Eritrea-Based Journalist on Meb Keflezighi’s Marathon Win: ‘Absolutely Thrilled and Delighted’

Meb Keflezigh wins Boston Marathon
Eritrean – American Meb Kiflezghi made history after winning the 2014 Boston Marathon

By Nate Boroyan,

ON Monday, Meb Keflezighi became the first American man to win the Boston Marathon in 31 years. Though his 2014 Boston Marathon performance marked one of the great American sports moments in recent memory, his triumph was celebrated some 6,500 miles away, in Keflezighi’s native Eritrea, a small African country on the border of Ethiopia.

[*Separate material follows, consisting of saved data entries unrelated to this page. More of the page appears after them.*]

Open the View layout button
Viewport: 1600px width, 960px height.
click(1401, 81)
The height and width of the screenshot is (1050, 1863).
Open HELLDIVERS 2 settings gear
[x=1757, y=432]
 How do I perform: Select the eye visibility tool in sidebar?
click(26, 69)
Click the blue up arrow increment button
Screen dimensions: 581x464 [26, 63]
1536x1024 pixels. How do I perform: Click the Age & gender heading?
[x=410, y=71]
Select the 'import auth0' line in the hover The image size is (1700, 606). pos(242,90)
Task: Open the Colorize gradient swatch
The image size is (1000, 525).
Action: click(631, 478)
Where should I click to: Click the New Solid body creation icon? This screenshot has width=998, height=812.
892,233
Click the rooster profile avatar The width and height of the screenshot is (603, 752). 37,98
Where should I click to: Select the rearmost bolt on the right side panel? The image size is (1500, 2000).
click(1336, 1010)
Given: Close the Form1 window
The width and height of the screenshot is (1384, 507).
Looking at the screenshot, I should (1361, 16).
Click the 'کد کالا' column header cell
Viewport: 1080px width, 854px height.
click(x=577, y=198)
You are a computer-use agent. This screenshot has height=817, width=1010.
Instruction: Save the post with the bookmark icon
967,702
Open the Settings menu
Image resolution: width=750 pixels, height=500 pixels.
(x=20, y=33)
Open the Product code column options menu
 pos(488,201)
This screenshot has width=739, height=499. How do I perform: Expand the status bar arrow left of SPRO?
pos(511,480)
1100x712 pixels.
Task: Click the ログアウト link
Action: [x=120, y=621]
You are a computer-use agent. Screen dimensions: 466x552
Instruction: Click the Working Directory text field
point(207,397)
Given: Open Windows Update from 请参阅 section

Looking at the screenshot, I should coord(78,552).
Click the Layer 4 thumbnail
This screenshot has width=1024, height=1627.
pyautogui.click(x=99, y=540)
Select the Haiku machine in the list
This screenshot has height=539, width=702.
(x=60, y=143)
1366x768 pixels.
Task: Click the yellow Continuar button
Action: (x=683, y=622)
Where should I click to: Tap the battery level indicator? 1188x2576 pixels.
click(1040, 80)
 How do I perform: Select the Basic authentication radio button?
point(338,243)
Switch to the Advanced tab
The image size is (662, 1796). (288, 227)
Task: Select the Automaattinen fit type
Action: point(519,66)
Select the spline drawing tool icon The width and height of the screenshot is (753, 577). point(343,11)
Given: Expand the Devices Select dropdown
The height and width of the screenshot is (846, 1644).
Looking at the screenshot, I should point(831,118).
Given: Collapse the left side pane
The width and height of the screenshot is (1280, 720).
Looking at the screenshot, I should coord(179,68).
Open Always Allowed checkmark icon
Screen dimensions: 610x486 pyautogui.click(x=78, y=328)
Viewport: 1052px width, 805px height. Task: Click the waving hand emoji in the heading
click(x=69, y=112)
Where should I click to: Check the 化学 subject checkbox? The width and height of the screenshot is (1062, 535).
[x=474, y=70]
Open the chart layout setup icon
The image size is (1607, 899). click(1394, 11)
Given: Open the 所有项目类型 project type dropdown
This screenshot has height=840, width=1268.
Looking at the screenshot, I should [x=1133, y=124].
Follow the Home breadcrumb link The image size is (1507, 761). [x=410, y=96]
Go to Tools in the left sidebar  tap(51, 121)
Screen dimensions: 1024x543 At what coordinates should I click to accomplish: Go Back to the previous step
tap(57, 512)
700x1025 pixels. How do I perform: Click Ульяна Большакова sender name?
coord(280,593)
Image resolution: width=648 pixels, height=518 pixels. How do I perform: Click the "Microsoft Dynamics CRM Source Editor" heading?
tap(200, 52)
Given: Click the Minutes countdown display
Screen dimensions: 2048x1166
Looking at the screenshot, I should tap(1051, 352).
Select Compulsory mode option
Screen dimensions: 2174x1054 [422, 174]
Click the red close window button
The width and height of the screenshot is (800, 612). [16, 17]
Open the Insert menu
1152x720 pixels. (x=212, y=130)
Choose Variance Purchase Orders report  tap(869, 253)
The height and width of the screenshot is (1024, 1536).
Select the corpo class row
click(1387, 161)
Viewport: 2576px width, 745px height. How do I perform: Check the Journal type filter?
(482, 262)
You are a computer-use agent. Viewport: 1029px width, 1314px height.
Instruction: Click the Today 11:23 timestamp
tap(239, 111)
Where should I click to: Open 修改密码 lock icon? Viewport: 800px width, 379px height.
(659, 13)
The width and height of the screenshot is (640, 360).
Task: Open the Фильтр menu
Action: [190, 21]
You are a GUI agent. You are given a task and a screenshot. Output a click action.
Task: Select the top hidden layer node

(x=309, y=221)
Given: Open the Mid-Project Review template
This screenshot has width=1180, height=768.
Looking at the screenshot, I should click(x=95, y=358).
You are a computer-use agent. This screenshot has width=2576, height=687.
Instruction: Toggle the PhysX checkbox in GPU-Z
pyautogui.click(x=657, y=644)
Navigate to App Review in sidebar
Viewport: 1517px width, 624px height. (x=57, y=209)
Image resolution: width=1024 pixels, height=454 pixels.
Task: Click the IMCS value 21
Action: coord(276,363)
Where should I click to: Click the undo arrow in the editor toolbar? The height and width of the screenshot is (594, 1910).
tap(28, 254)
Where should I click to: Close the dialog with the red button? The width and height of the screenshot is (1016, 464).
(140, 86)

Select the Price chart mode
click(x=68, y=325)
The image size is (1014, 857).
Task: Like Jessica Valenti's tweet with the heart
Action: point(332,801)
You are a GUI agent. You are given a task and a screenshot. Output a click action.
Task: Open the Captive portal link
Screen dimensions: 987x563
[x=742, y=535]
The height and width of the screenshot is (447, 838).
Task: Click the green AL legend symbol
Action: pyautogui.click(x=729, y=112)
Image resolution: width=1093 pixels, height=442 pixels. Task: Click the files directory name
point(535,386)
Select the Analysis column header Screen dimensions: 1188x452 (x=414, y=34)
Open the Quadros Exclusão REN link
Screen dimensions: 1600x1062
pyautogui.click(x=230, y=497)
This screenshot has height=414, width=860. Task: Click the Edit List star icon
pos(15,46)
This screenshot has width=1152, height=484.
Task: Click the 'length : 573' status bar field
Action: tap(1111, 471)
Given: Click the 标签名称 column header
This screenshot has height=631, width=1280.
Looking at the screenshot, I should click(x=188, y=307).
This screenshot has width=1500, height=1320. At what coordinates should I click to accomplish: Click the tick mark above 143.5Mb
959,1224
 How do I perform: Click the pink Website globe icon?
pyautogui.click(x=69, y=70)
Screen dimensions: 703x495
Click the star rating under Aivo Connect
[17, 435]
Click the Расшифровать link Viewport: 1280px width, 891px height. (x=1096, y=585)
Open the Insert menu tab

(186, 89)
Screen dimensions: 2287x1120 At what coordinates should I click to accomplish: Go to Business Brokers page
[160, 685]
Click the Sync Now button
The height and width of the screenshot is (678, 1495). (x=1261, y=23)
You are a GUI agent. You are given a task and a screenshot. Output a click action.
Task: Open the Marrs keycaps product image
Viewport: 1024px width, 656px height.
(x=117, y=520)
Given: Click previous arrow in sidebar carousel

“As an Eritrean, I am absolutely thrilled and delighted Meb has been able to repay his adopted Nation with a sporting triumph. This is even more so given the tragic incident of 2013,” Daniel Kidane, assistant editor of TesfaNews, said in an email. “My heart-felt congratulations to Meb and the people of Boston.” 

Keflezighi, a 38-year-old Eritrean-American, didn’t run the 2013 Boston Marathon due to injury.

He immigrated to the states in the late 1990’s, and later ran for UCLA. A 2004 Athens Olympics silver-medalist, Keflezighi saw his career sidetracked by a hip-injury, which prevented him from participating the 2008 Olympics. He battled back from the injury – overcoming the death of his friend, fellow running partner Ryan Shay in the process – to eventually win the 2009 New York City Marathon. In 2012, he fell short of a podium spot at the London Olympics.

On Twitter, TesfaNews describes itself as “an independent online magazine with quality news, and information materials on Eritrea.” Coincidentally, TesfaNews was voted best Eritrean news and information website of the year.

Monday afternoon, TesfaNews ran USA Today’s coverage of the Keflezighi’s victory, and shared what will surely become one of the iconic photos of the 118th Boston Marathon.

One of the iconic photos of the 118th Boston Marathon
One of the iconic photos of the 118th Boston Marathon

With a time of 2:08.37, Keflezighi,  became the first American man to win the Boston Marathon since Greg Meyer, who accomplished the feat in 1983 with a time of 2:09 flat.